— ENTRIES SHOWN —
* begin *

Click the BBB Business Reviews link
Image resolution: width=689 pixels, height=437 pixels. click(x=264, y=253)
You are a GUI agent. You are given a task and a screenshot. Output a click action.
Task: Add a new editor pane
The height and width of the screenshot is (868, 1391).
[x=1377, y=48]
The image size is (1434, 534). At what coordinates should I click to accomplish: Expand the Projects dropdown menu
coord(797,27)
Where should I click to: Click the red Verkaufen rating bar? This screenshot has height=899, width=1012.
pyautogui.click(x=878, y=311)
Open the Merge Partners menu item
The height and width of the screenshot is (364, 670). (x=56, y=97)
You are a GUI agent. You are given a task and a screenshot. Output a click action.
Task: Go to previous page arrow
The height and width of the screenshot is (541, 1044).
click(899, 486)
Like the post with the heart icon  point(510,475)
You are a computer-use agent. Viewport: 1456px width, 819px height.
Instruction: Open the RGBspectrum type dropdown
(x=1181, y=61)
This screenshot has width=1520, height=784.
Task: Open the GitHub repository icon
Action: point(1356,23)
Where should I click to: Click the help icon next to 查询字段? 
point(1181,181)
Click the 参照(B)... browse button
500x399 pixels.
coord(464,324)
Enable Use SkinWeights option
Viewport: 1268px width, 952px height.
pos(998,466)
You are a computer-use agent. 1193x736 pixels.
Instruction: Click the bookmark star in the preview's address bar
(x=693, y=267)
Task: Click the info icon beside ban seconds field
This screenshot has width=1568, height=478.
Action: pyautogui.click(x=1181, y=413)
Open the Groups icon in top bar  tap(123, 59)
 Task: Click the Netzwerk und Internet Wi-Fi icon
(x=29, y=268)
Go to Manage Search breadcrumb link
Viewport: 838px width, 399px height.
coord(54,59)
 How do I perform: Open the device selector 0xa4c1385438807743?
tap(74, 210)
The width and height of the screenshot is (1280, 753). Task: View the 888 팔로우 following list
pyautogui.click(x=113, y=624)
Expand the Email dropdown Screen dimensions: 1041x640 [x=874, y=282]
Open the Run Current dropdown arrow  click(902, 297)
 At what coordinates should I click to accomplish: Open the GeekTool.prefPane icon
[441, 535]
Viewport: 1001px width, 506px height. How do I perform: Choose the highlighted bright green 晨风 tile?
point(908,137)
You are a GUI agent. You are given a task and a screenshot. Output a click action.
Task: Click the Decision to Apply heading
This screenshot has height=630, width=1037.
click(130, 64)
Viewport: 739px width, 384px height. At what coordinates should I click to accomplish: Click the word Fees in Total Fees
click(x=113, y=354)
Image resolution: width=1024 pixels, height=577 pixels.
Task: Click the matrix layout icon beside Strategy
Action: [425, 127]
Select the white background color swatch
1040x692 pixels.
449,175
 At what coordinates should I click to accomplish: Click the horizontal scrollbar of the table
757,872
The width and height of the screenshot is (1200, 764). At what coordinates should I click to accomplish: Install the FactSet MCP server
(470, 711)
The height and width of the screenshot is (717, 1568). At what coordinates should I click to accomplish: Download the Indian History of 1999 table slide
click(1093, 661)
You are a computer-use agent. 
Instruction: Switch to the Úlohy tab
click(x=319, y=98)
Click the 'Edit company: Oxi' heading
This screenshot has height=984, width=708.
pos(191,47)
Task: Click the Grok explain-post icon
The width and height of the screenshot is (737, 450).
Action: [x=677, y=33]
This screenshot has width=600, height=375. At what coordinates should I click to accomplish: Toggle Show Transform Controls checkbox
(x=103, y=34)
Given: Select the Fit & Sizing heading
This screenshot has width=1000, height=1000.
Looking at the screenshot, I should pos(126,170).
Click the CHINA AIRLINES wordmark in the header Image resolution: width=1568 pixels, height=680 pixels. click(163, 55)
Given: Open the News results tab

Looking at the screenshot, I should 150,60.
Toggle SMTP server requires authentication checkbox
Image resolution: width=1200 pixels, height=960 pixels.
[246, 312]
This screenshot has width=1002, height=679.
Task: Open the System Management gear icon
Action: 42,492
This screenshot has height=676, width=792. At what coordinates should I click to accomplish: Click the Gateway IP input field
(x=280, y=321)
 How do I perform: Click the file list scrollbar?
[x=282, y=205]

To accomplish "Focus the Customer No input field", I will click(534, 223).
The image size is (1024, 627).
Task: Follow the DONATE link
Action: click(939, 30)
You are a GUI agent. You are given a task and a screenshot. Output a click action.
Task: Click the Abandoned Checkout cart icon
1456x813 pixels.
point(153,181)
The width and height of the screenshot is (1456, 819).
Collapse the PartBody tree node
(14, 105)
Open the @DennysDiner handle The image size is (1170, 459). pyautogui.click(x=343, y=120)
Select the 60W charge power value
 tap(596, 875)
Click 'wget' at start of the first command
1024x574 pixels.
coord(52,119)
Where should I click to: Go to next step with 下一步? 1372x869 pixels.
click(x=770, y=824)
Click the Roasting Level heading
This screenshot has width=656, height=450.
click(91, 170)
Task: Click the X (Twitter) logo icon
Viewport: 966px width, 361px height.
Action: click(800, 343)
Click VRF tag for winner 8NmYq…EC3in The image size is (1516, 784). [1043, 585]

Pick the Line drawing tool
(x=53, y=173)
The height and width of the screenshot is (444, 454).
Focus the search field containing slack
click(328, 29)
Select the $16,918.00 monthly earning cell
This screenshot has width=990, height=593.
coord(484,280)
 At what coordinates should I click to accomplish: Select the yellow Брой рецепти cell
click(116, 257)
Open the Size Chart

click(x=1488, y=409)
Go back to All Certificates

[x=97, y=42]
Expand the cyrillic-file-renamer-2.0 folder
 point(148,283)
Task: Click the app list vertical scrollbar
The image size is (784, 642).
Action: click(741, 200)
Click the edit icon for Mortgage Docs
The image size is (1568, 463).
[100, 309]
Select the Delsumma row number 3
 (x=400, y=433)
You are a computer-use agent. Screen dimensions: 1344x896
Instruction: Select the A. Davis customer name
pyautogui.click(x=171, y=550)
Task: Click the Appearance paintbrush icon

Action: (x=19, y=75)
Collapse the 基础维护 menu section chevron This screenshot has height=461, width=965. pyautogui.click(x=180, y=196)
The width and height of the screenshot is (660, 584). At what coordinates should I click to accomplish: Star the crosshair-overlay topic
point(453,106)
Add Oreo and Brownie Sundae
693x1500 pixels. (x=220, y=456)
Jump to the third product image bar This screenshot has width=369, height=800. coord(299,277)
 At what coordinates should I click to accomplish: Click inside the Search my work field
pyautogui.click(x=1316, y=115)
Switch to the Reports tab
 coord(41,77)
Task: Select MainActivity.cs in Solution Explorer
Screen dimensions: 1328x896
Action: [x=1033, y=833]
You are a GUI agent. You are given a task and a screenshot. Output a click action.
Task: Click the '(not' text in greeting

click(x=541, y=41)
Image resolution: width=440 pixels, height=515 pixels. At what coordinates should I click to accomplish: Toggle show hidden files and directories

* end *

— EXERCISE BRIEF —
Rewrite the lines above as a numbered list, leaving out any blank lines.

— EXERCISE OUTPUT —
1. Click the BBB Business Reviews link
2. Image resolution: width=689 pixels, height=437 pixels. click(x=264, y=253)
3. You are a GUI agent. You are given a task and a screenshot. Output a click action.
4. Task: Add a new editor pane
5. The height and width of the screenshot is (868, 1391).
6. [x=1377, y=48]
7. The image size is (1434, 534). At what coordinates should I click to accomplish: Expand the Projects dropdown menu
8. coord(797,27)
9. Where should I click to: Click the red Verkaufen rating bar? This screenshot has height=899, width=1012.
10. pyautogui.click(x=878, y=311)
11. Open the Merge Partners menu item
12. The height and width of the screenshot is (364, 670). (x=56, y=97)
13. You are a GUI agent. You are given a task and a screenshot. Output a click action.
14. Task: Go to previous page arrow
15. The height and width of the screenshot is (541, 1044).
16. click(899, 486)
17. Like the post with the heart icon  point(510,475)
18. You are a computer-use agent. Viewport: 1456px width, 819px height.
19. Instruction: Open the RGBspectrum type dropdown
20. (x=1181, y=61)
21. This screenshot has width=1520, height=784.
22. Task: Open the GitHub repository icon
23. Action: point(1356,23)
24. Where should I click to: Click the help icon next to 查询字段? 
25. point(1181,181)
26. Click the 参照(B)... browse button
27. 500x399 pixels.
28. coord(464,324)
29. Enable Use SkinWeights option
30. Viewport: 1268px width, 952px height.
31. pos(998,466)
32. You are a computer-use agent. 1193x736 pixels.
33. Instruction: Click the bookmark star in the preview's address bar
34. (x=693, y=267)
35. Task: Click the info icon beside ban seconds field
36. This screenshot has width=1568, height=478.
37. Action: pyautogui.click(x=1181, y=413)
38. Open the Groups icon in top bar  tap(123, 59)
39.  Task: Click the Netzwerk und Internet Wi-Fi icon
40. (x=29, y=268)
41. Go to Manage Search breadcrumb link
42. Viewport: 838px width, 399px height.
43. coord(54,59)
44.  How do I perform: Open the device selector 0xa4c1385438807743?
45. tap(74, 210)
46. The width and height of the screenshot is (1280, 753). Task: View the 888 팔로우 following list
47. pyautogui.click(x=113, y=624)
48. Expand the Email dropdown Screen dimensions: 1041x640 [x=874, y=282]
49. Open the Run Current dropdown arrow  click(902, 297)
50.  At what coordinates should I click to accomplish: Open the GeekTool.prefPane icon
51. [441, 535]
52. Viewport: 1001px width, 506px height. How do I perform: Choose the highlighted bright green 晨风 tile?
53. point(908,137)
54. You are a GUI agent. You are given a task and a screenshot. Output a click action.
55. Task: Click the Decision to Apply heading
56. This screenshot has height=630, width=1037.
57. click(130, 64)
58. Viewport: 739px width, 384px height. At what coordinates should I click to accomplish: Click the word Fees in Total Fees
59. click(x=113, y=354)
60. Image resolution: width=1024 pixels, height=577 pixels.
61. Task: Click the matrix layout icon beside Strategy
62. Action: [425, 127]
63. Select the white background color swatch
64. 1040x692 pixels.
65. 449,175
66.  At what coordinates should I click to accomplish: Click the horizontal scrollbar of the table
67. 757,872
68. The width and height of the screenshot is (1200, 764). At what coordinates should I click to accomplish: Install the FactSet MCP server
69. (470, 711)
70. The height and width of the screenshot is (717, 1568). At what coordinates should I click to accomplish: Download the Indian History of 1999 table slide
71. click(1093, 661)
72. You are a computer-use agent. 
73. Instruction: Switch to the Úlohy tab
74. click(x=319, y=98)
75. Click the 'Edit company: Oxi' heading
76. This screenshot has height=984, width=708.
77. pos(191,47)
78. Task: Click the Grok explain-post icon
79. The width and height of the screenshot is (737, 450).
80. Action: [x=677, y=33]
81. This screenshot has width=600, height=375. At what coordinates should I click to accomplish: Toggle Show Transform Controls checkbox
82. (x=103, y=34)
83. Given: Select the Fit & Sizing heading
84. This screenshot has width=1000, height=1000.
85. Looking at the screenshot, I should pos(126,170).
86. Click the CHINA AIRLINES wordmark in the header Image resolution: width=1568 pixels, height=680 pixels. click(163, 55)
87. Given: Open the News results tab
88. Looking at the screenshot, I should 150,60.
89. Toggle SMTP server requires authentication checkbox
90. Image resolution: width=1200 pixels, height=960 pixels.
91. [246, 312]
92. This screenshot has width=1002, height=679.
93. Task: Open the System Management gear icon
94. Action: 42,492
95. This screenshot has height=676, width=792. At what coordinates should I click to accomplish: Click the Gateway IP input field
96. (x=280, y=321)
97.  How do I perform: Click the file list scrollbar?
98. [x=282, y=205]
99. To accomplish "Focus the Customer No input field", I will click(534, 223).
100. The image size is (1024, 627).
101. Task: Follow the DONATE link
102. Action: click(939, 30)
103. You are a GUI agent. You are given a task and a screenshot. Output a click action.
104. Task: Click the Abandoned Checkout cart icon
105. 1456x813 pixels.
106. point(153,181)
107. The width and height of the screenshot is (1456, 819).
108. Collapse the PartBody tree node
109. (14, 105)
110. Open the @DennysDiner handle The image size is (1170, 459). pyautogui.click(x=343, y=120)
111. Select the 60W charge power value
112.  tap(596, 875)
113. Click 'wget' at start of the first command
114. 1024x574 pixels.
115. coord(52,119)
116. Where should I click to: Go to next step with 下一步? 1372x869 pixels.
117. click(x=770, y=824)
118. Click the Roasting Level heading
119. This screenshot has width=656, height=450.
120. click(91, 170)
121. Task: Click the X (Twitter) logo icon
122. Viewport: 966px width, 361px height.
123. Action: click(800, 343)
124. Click VRF tag for winner 8NmYq…EC3in The image size is (1516, 784). [1043, 585]
125. Pick the Line drawing tool
126. (x=53, y=173)
127. The height and width of the screenshot is (444, 454).
128. Focus the search field containing slack
129. click(328, 29)
130. Select the $16,918.00 monthly earning cell
131. This screenshot has width=990, height=593.
132. coord(484,280)
133.  At what coordinates should I click to accomplish: Select the yellow Брой рецепти cell
134. click(116, 257)
135. Open the Size Chart
136. click(x=1488, y=409)
137. Go back to All Certificates
138. [x=97, y=42]
139. Expand the cyrillic-file-renamer-2.0 folder
140.  point(148,283)
141. Task: Click the app list vertical scrollbar
142. The image size is (784, 642).
143. Action: click(741, 200)
144. Click the edit icon for Mortgage Docs
145. The image size is (1568, 463).
146. [100, 309]
147. Select the Delsumma row number 3
148.  (x=400, y=433)
149. You are a computer-use agent. Screen dimensions: 1344x896
150. Instruction: Select the A. Davis customer name
151. pyautogui.click(x=171, y=550)
152. Task: Click the Appearance paintbrush icon
153. Action: (x=19, y=75)
154. Collapse the 基础维护 menu section chevron This screenshot has height=461, width=965. pyautogui.click(x=180, y=196)
155. The width and height of the screenshot is (660, 584). At what coordinates should I click to accomplish: Star the crosshair-overlay topic
156. point(453,106)
157. Add Oreo and Brownie Sundae
158. 693x1500 pixels. (x=220, y=456)
159. Jump to the third product image bar This screenshot has width=369, height=800. coord(299,277)
160.  At what coordinates should I click to accomplish: Click inside the Search my work field
161. pyautogui.click(x=1316, y=115)
162. Switch to the Reports tab
163.  coord(41,77)
164. Task: Select MainActivity.cs in Solution Explorer
165. Screen dimensions: 1328x896
166. Action: [x=1033, y=833]
167. You are a GUI agent. You are given a task and a screenshot. Output a click action.
168. Task: Click the '(not' text in greeting
169. click(x=541, y=41)
170. Image resolution: width=440 pixels, height=515 pixels. At what coordinates should I click to accomplish: Toggle show hidden files and directories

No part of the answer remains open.